Berger said one of the board members was still missing following the collapse.

‘MAJOR STRUCTURAL DAMAGE’

The engineer, Frank Morabito, warned that the waterproofing installed below the pool deck had failed due to a major error in design.

“The failed waterproofing is causing major structural damage to the concrete structural slab below these areas,” he wrote. “Failure to replace the waterproofing in the near future will cause the extent of the concrete deterioration to expand exponentially.”

In addition, Morabito said concrete columns, beams, and walls in the garage were showing “abundant cracking,” including areas underneath the pool with “exposed, deteriorating rebar.”

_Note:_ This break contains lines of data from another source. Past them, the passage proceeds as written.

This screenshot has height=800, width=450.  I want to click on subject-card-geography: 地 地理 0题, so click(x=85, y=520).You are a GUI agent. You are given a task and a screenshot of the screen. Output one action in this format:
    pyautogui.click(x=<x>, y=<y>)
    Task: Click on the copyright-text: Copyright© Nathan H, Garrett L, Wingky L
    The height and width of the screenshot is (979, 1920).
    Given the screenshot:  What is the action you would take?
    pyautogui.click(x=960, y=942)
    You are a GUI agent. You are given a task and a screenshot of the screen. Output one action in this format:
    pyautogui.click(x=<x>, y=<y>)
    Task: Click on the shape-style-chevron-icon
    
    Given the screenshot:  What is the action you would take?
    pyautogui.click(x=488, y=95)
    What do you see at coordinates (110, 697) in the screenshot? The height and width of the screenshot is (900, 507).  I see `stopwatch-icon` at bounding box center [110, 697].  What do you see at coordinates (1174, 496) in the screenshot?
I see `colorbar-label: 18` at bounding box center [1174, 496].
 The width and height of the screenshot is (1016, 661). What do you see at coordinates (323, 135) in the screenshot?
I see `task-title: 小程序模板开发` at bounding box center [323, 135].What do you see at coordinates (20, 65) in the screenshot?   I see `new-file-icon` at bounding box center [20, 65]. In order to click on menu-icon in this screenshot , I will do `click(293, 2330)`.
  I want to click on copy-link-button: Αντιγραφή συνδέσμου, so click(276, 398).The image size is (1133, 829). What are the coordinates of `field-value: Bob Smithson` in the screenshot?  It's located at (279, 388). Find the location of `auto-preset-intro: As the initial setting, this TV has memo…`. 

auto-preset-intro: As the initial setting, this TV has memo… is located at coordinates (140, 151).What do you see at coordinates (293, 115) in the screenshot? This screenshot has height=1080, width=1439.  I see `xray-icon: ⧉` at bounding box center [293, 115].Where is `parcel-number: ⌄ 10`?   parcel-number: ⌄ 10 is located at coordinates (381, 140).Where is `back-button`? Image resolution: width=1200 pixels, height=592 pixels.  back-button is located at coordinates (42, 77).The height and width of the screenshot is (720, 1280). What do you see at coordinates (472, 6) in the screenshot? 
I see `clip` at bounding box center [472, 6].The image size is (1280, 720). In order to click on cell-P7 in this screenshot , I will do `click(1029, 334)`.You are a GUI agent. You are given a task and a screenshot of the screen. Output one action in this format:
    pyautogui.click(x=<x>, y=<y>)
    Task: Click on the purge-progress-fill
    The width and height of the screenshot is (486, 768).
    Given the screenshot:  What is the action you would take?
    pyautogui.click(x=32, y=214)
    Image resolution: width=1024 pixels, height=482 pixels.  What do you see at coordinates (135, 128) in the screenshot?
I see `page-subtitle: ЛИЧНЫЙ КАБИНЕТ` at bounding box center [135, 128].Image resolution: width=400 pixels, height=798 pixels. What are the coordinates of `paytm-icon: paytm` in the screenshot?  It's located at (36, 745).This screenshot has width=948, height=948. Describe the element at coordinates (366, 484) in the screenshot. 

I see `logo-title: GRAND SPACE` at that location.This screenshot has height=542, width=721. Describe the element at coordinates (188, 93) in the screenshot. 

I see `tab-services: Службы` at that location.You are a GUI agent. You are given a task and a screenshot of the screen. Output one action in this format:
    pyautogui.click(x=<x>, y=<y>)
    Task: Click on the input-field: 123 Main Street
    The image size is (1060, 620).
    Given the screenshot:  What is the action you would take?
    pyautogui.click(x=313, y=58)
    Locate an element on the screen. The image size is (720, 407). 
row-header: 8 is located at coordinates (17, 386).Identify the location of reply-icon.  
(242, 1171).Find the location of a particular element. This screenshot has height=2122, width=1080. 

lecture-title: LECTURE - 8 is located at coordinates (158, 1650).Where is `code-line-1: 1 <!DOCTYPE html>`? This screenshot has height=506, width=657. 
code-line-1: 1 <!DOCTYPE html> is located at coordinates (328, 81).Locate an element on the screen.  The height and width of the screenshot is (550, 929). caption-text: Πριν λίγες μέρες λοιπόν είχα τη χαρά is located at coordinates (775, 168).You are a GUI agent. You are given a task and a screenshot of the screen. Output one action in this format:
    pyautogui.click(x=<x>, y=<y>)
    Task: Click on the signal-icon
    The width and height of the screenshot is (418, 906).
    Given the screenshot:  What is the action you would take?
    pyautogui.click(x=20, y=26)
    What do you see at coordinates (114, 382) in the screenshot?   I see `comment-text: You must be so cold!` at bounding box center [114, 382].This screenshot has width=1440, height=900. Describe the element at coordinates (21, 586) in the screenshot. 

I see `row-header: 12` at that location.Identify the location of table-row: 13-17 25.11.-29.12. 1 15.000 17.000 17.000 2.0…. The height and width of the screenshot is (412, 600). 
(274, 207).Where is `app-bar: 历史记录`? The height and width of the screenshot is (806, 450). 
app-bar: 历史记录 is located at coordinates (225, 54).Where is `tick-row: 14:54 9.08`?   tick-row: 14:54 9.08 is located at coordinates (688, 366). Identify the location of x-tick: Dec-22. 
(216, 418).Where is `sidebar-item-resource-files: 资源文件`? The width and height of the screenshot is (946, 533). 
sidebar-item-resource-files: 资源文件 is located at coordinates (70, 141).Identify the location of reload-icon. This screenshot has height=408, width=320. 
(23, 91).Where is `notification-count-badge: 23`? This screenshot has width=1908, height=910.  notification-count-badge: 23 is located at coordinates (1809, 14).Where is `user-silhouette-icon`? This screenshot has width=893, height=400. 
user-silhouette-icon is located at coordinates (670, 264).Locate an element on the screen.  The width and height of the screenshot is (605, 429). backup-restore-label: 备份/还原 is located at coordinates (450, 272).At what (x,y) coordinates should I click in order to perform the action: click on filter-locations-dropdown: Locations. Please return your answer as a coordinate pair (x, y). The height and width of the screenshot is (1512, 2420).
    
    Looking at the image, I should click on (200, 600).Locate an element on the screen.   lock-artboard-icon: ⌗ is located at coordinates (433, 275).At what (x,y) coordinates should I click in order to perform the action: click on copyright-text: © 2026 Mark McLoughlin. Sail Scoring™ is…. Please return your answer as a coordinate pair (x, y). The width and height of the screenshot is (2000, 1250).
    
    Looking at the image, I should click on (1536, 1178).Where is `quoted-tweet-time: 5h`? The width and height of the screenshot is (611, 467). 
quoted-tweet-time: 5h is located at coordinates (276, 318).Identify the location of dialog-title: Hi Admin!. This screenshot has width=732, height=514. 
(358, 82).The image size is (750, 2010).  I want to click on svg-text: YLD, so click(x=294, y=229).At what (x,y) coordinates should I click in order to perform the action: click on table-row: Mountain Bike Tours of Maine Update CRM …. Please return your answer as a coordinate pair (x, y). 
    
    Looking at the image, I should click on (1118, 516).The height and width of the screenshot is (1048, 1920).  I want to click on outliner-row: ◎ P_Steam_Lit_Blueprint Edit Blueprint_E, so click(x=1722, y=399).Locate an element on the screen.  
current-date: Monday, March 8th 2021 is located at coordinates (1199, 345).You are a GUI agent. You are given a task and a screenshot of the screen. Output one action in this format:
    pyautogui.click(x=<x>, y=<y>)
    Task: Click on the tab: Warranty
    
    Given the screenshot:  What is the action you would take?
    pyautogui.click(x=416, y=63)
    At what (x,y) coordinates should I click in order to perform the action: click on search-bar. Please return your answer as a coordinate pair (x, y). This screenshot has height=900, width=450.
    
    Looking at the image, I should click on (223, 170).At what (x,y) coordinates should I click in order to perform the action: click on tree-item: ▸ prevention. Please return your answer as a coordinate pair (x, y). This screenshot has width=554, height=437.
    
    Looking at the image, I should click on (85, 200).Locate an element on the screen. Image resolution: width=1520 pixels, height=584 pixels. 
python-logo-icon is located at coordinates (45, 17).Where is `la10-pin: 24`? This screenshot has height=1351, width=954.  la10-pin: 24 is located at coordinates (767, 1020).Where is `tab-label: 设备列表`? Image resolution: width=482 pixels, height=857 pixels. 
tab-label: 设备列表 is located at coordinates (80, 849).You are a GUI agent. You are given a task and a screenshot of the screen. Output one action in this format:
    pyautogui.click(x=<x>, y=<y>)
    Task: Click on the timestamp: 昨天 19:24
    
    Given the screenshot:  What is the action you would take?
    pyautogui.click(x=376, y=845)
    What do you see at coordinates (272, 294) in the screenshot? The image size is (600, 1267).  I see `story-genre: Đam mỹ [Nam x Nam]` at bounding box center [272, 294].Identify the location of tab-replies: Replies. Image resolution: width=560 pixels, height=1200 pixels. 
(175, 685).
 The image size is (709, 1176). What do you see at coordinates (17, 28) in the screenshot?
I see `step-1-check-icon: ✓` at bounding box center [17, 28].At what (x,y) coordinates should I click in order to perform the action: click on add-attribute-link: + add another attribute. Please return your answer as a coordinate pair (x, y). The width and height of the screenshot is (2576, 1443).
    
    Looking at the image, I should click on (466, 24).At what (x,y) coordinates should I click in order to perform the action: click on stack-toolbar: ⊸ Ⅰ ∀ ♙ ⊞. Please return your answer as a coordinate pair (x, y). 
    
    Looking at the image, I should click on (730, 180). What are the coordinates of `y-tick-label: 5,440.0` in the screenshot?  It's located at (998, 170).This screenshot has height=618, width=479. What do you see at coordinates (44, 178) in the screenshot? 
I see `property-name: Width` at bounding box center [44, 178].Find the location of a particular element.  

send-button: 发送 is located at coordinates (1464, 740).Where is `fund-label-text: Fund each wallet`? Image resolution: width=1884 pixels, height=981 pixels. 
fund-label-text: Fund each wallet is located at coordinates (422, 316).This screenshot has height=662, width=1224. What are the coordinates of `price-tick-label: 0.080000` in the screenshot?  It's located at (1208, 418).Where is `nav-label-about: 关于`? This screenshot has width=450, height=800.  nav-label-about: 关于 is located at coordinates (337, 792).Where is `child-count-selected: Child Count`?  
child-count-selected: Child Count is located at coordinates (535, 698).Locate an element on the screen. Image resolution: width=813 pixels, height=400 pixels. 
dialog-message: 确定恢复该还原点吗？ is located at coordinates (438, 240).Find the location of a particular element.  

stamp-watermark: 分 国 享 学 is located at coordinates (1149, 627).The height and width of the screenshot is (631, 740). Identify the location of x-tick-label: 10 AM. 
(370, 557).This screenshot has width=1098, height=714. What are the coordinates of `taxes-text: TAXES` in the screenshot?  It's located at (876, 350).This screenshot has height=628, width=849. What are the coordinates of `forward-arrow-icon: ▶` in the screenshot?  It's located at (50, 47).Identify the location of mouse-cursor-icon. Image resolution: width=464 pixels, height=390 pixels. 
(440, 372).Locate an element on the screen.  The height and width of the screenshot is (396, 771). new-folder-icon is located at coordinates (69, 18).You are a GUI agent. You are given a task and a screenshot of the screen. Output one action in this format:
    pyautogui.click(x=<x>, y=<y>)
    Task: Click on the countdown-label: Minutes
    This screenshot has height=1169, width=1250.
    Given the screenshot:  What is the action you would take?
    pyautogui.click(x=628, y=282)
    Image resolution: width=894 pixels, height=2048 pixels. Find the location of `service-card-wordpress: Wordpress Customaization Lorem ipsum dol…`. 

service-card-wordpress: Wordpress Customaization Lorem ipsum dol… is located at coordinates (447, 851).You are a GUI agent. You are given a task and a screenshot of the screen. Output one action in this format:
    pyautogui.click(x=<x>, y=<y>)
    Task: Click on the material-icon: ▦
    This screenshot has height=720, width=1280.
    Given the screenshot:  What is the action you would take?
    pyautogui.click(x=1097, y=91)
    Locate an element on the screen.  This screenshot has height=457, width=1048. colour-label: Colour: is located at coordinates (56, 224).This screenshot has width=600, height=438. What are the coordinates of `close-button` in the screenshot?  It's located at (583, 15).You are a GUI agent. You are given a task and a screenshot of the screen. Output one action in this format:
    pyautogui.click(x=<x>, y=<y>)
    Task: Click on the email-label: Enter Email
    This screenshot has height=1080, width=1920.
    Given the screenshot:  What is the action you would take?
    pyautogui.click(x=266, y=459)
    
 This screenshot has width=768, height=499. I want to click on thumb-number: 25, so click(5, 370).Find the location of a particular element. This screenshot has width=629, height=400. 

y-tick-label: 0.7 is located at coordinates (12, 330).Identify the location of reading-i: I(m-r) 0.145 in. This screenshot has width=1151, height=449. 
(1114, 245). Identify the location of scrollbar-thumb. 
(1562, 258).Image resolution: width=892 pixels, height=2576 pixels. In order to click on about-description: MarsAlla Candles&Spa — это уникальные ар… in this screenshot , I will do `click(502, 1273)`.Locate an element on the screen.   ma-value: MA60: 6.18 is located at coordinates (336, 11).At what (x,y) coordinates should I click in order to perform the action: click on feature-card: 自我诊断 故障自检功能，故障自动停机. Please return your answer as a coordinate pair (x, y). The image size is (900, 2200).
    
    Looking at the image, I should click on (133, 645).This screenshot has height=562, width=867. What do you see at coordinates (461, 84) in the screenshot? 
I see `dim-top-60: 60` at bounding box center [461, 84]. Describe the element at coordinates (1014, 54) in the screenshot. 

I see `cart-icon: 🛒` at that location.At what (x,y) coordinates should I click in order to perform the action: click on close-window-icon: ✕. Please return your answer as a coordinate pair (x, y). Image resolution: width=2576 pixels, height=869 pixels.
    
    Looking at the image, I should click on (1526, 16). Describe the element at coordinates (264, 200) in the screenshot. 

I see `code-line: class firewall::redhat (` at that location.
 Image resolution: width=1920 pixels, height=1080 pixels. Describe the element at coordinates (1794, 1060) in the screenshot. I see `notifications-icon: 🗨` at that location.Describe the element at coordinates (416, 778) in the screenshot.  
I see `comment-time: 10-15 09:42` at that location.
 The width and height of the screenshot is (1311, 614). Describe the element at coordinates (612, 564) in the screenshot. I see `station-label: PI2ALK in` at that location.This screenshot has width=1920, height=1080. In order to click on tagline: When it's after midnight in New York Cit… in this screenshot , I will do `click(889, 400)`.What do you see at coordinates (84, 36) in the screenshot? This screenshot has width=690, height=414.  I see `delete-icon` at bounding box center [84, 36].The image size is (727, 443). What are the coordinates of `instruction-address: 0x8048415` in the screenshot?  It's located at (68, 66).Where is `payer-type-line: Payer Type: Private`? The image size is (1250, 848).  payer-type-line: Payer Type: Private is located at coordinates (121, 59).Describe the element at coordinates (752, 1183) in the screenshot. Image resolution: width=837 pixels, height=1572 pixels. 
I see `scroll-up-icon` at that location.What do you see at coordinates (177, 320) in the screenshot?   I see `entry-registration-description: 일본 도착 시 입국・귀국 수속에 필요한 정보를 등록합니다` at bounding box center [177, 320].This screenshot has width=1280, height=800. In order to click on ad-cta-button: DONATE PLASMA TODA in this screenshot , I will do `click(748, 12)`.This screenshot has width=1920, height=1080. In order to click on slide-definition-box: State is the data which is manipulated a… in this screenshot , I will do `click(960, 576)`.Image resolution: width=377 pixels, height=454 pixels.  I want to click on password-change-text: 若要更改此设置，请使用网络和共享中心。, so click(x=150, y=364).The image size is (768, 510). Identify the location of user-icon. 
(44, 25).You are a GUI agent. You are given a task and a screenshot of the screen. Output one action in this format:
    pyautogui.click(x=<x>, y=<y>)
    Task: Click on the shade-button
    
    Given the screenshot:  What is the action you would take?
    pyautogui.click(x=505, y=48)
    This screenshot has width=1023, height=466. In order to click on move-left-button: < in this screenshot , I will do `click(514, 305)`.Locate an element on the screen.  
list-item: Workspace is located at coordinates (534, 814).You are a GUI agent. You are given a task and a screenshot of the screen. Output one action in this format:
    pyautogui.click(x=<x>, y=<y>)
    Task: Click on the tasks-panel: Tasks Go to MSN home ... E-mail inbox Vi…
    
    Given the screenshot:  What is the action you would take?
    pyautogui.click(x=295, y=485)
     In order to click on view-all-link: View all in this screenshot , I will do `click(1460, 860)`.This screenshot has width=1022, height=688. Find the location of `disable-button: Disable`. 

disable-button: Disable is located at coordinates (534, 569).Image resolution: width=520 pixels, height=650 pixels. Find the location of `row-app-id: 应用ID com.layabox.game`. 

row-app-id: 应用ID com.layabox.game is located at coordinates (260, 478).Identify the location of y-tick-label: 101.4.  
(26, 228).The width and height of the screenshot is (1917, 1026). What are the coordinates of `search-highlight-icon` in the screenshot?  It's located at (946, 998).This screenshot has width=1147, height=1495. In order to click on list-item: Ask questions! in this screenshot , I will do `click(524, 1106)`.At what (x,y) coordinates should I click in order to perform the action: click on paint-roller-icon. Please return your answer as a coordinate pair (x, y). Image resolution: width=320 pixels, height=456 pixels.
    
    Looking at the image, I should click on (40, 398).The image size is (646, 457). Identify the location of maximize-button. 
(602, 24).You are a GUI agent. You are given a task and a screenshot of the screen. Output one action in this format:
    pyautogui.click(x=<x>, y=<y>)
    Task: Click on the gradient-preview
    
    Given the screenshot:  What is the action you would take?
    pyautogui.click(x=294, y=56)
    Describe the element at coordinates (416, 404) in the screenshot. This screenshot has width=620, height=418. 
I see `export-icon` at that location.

Morabito’s firm submitted an 84-page document to the town in April detailing a “40-year building repair and restoration” plan for the Champlain Towers South condominium, which was built in 1981.

The condominium was preparing to go through recertification this year, a safety requirement for buildings 40 years of age in Florida.

The mayor said the county will audit all buildings more than 40 years old within the next 30 days to ensure they have all been recertified. Governor Ron DeSantis said officials were weighing whether to evacuate the condominium’s sister building, which was constructed at the same time by the same developer.

Satellite data from the 1990s showed the building was sinking between 1 and 3 millimeters per year, while surrounding buildings were stable, according to Florida International University professor Shimon Wdowinski.

He said the data could suggest a structural compromise within the building, though it could also have signaled the building was settling into the soil.

While local officials provided aid and comfort to resident families, such as hotel rooms and food, search-and-rescue specialists worked the disaster site on a rotation, with a limited number allowed at any one time to prevent further collapse.

Teams from Mexico and Israel arrived to help relieve the locally based crews, many of whom have also traveled to disaster sites around the world.

The disaster occurred early on Thursday morning when a large section of the 40-year-old building crumbled to the ground.

Video captured by a security camera showed an entire side of the building suddenly folding in two sections, one after the other, throwing up clouds of dust.

The building had more than 130 units, about 80 of which were occupied, officials said. Roughly half appear to have collapsed.